On April 10, 1813, Italian mathematician and astronomer Joseph-Louis Lagrange passed away. Lagrange made significant contributions to the fields of analysis, number theory, and both classical and celestial mechanics.
“I cannot say whether I will still be doing geometry ten years from now. It also seems to me that the mine has maybe already become too deep and unless one finds new veins it might have to be abandoned. Physics and chemistry now offer a much more glowing richness and much easier exploitation. Also, the general taste has turned entirely in this direction, and it is not impossible that the place of Geometry in the Academies will someday become what the role of the Chairs of Arabic at the universities is now.”
– Joseph Louis Lagrange, Letter to d’Alembert (1781)

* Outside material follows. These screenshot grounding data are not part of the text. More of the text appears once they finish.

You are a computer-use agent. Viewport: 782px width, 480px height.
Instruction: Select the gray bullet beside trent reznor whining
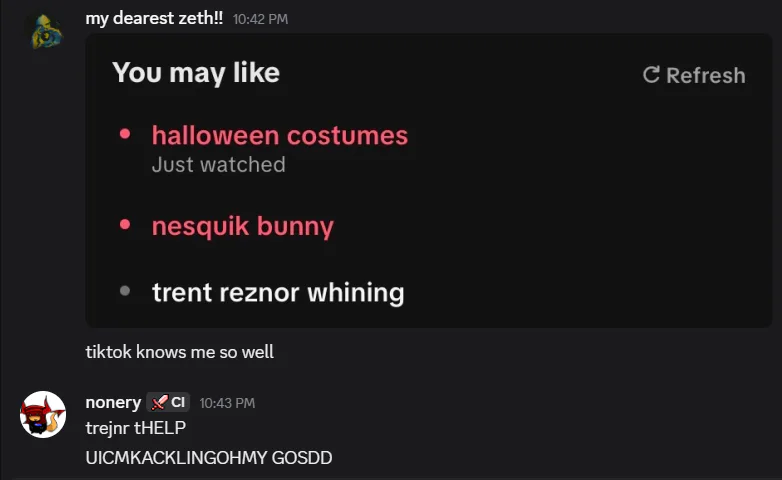tap(125, 290)
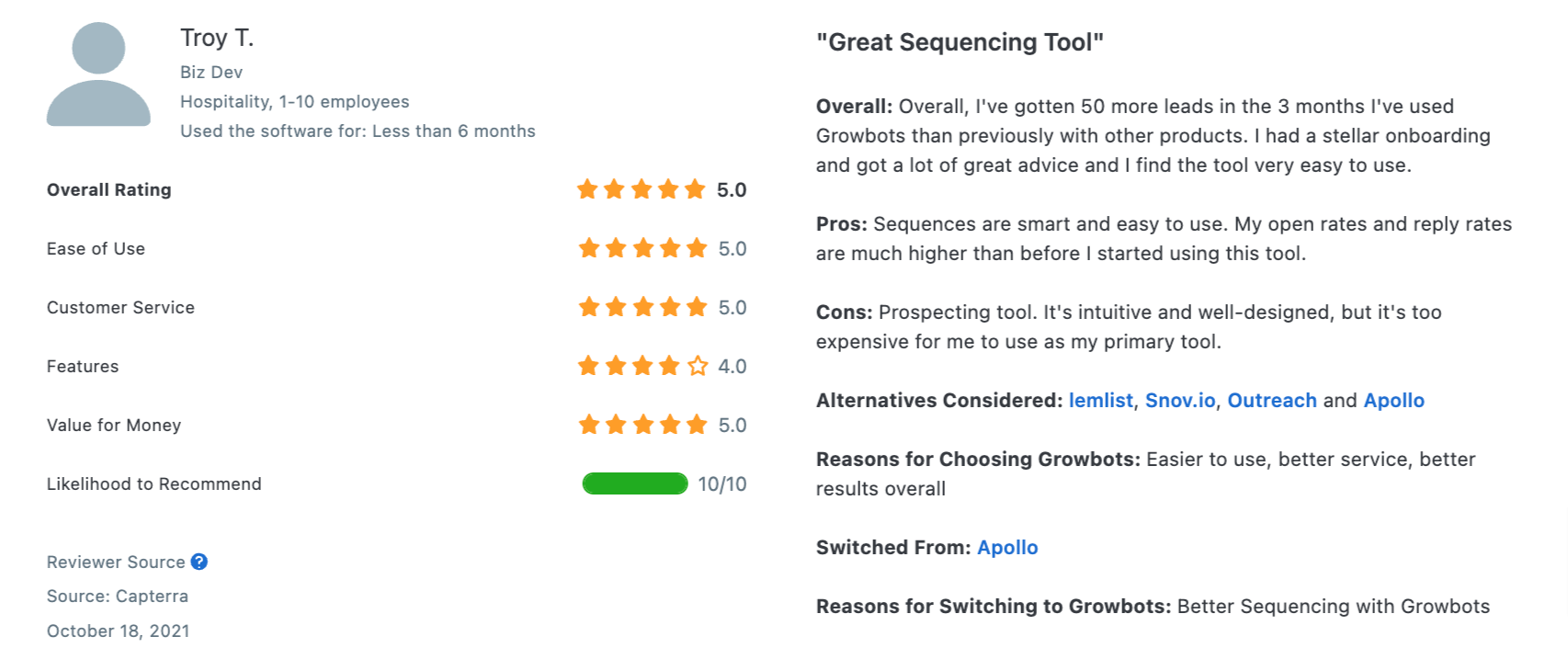The height and width of the screenshot is (648, 1568).
Task: Open Apollo link in Alternatives Considered
Action: click(x=1393, y=401)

A Self Taught Mathematician
Lagrange was born on January 25, 1736 as Giuseppe Ludovico Lagrangia in Turin, previously capital of the duchy of Savoy, but became the capital of the kingdom of Sardinia in 1720. His father was Giuseppe Francesco Lodovico Lagrangia, Treasurer of the Office of Public Works and Fortifications in Turin, but the family suffered considerable financial losses through speculation. Lagrange attended the Turin College, where he showed his first mathematical interest at the age of seventeen. His father wanted him to become a lawyer, but at school Lagrange eventually became more interested in mathematics. However, it was not until he was seventeen that he showed any taste for mathematics – his interest in the subject being first excited by a paper by Edmond Halley which he came across by accident. Within one year he taught himself all the knowledge of a fully qualified mathematician of his time.[4,5]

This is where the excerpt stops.